Куравлёв писал штурм дворца Амина, когда спецназ пробивался по лестнице, роняя рожки автоматов, кровавые бинты, кольца гранат. И на верхнем этаже у золочёной стойки бара маленький карел пустил Амину в живот очередь. Писал о Кандагарской заставе, где днём проходили колонны, и рыжий сапёр вгонял щуп в красноватую землю, а ночью разгорался бой; над виноградниками висели осветительные бомбы, похожие на жёлтые дыни, а рыжий сапёр без ног бредил в полевом лазарете. Он писал о Мусакале, казавшейся издалека белым цветком, а после артналёта превратившейся в чёрное тряпьё, среди которого, привязанные к бревну, повисли убитые пленники. Он описывал пустыню в красных песках, бубенцы на шее верблюдов, и как медлительные животные, потеряв хозяев, равнодушно ушли в пустыню.

Куравлёв писал, стараясь успеть неизвестно к какому сроку. К тому ли, когда оборвётся его жизнь, или к моменту взрыва, который разнесёт в клочки все книги, все отношения, всю людскую память. Лишь изредка отрывался от стола, оглядывался не узнающими мир глазами. Или вдруг задыхался от боли, которую зашили в груди.

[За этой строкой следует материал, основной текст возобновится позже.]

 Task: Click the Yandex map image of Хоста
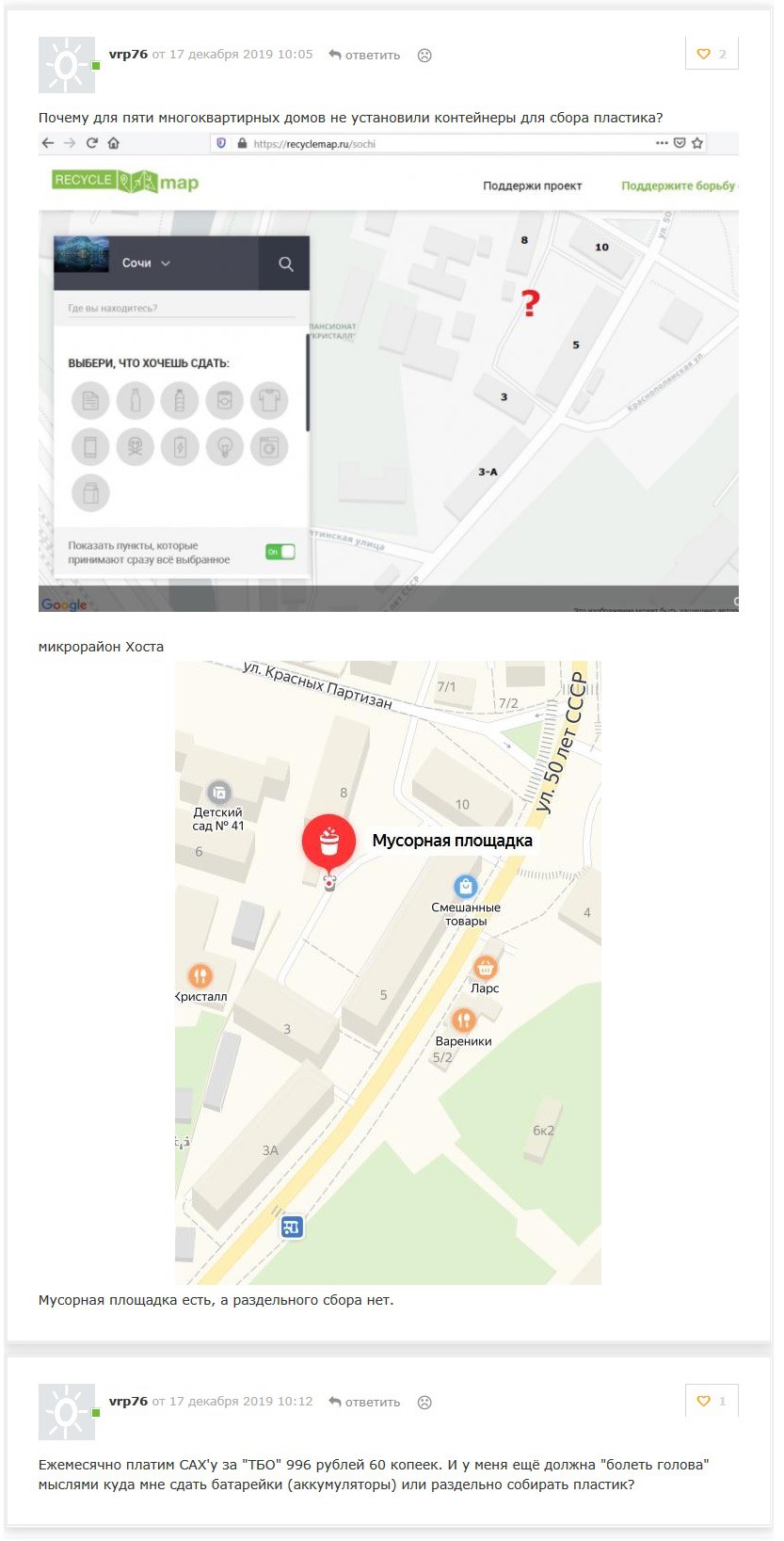tap(388, 972)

В кабинет вошли дети, старший — Степан и младший — Олег, чуть позади брата.

— Что угодно? — спросил Куравлёв.

Дети молчали. Потом младший выпалил:

— Папа, Игорь Игнатович говорит, что ты конформист. — Олег желал быть заносчивым, но робел.

— Что имел в виду Игорь Игнатьевич? — спросил Куравлёв.

— Он говорит, ты поддерживаешь преступную власть, которая принесла народу много страданий.

Разговор предстоял серьёзный, и Куравлёв, увлечённый романом, был к нему не готов.

— Какие такие страдания имеет в виду Игорь Игнатьевич?

— За что посадили нашего дядю Колю, и он чуть не умер от чахотки? Дядя Коля был бабушкиным братом, худощавым, с серым лицом в табачном дыму. Он рисовал, был приближен к “Миру искусств” и отсидел в северном лагере десять лет.

— Дядя Коля мне признавался, что хотел воевать за белую армию. Это просочилось наружу.

— А за что посадили Петра Титовича? Мучили его, выливали ему на голову нечистоты.

Пётр Титович, дядя Петя, был вторым братом бабушки. Его то сажали, то отпускали. Когда в последний раз ему сообщили, что отпускают на свободу, у него случился разрыв сердца.

— Пётр Титович был буржуа. Имел дело с Нобелем. Владел нефтяными акциями на Каспии. Власть расправлялась с капиталистами.

— А за что посадили тётю Катю? Она не хотела служить в белой армии и не владела нефтяными акциями.

Сына не удовлетворяли ответы, и он становился запальчивей.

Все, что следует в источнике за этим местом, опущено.